### Exercise details
Give the data again exactly, from its opening line through the line in which "[Follow us on Telegram] (234, 2217)" appears.

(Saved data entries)
┄┄┄┄┄┄┄┄┄┄┄┄┄┄┄┄┄┄┄┄

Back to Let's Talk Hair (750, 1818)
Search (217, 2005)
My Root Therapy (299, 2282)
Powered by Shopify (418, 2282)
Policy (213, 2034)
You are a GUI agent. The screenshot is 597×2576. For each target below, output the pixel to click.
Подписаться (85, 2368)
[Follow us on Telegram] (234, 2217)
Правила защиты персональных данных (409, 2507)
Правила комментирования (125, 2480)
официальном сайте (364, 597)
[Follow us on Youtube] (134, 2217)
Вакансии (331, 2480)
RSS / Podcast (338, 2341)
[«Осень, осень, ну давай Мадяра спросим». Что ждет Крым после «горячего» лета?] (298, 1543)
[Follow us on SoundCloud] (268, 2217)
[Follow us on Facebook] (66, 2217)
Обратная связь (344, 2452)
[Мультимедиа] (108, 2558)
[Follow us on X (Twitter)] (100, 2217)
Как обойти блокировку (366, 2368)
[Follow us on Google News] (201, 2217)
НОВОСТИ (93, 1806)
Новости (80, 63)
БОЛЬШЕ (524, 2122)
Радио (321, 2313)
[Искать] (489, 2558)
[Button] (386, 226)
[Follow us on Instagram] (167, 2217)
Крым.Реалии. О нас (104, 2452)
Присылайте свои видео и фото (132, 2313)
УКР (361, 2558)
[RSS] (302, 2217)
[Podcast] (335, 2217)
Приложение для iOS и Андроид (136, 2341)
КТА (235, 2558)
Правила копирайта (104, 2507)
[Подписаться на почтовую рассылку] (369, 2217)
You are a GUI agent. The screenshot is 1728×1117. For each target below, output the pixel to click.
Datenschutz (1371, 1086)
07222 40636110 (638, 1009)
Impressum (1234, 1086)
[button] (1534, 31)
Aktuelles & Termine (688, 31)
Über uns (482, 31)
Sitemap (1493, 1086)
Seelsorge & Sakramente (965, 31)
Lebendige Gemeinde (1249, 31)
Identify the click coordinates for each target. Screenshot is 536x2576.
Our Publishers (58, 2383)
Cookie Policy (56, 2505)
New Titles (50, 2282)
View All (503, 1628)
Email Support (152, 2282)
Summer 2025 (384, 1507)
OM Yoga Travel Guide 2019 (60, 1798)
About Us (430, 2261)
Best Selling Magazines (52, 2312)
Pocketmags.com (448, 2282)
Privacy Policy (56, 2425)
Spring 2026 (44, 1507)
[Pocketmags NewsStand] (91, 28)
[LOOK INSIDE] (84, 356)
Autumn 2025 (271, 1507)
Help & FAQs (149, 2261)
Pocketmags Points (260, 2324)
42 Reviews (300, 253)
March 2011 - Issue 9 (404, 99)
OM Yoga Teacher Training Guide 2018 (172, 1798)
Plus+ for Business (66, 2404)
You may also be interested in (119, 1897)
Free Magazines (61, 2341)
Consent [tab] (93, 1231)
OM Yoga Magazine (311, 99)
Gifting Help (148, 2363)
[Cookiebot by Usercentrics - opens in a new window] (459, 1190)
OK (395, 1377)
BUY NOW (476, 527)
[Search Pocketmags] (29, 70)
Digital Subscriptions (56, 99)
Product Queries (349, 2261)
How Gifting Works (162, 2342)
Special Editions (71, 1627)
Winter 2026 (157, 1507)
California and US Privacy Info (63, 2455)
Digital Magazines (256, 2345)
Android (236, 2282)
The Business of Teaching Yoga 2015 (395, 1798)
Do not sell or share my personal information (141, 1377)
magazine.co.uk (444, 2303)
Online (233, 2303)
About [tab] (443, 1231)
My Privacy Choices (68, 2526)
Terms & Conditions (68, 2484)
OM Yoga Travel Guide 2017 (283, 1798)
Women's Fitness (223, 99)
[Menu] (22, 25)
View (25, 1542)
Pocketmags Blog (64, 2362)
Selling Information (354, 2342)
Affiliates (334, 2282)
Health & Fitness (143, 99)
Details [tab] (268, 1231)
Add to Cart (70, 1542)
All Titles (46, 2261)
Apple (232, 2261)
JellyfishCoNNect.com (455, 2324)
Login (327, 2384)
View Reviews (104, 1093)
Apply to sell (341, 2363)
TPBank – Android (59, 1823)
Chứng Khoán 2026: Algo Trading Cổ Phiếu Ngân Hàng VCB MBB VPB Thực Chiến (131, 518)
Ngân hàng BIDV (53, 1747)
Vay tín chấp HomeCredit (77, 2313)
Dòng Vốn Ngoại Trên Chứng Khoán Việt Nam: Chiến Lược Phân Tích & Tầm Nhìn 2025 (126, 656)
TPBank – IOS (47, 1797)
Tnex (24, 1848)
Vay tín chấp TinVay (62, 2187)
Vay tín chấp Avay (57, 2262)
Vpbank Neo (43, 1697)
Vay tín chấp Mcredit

┄┄┄┄┄┄┄┄┄┄┄┄┄┄┄┄┄┄┄┄

### Response for this exercise
Back to Let's Talk Hair (750, 1818)
Search (217, 2005)
My Root Therapy (299, 2282)
Powered by Shopify (418, 2282)
Policy (213, 2034)
You are a GUI agent. The screenshot is 597×2576. For each target below, output the pixel to click.
Подписаться (85, 2368)
[Follow us on Telegram] (234, 2217)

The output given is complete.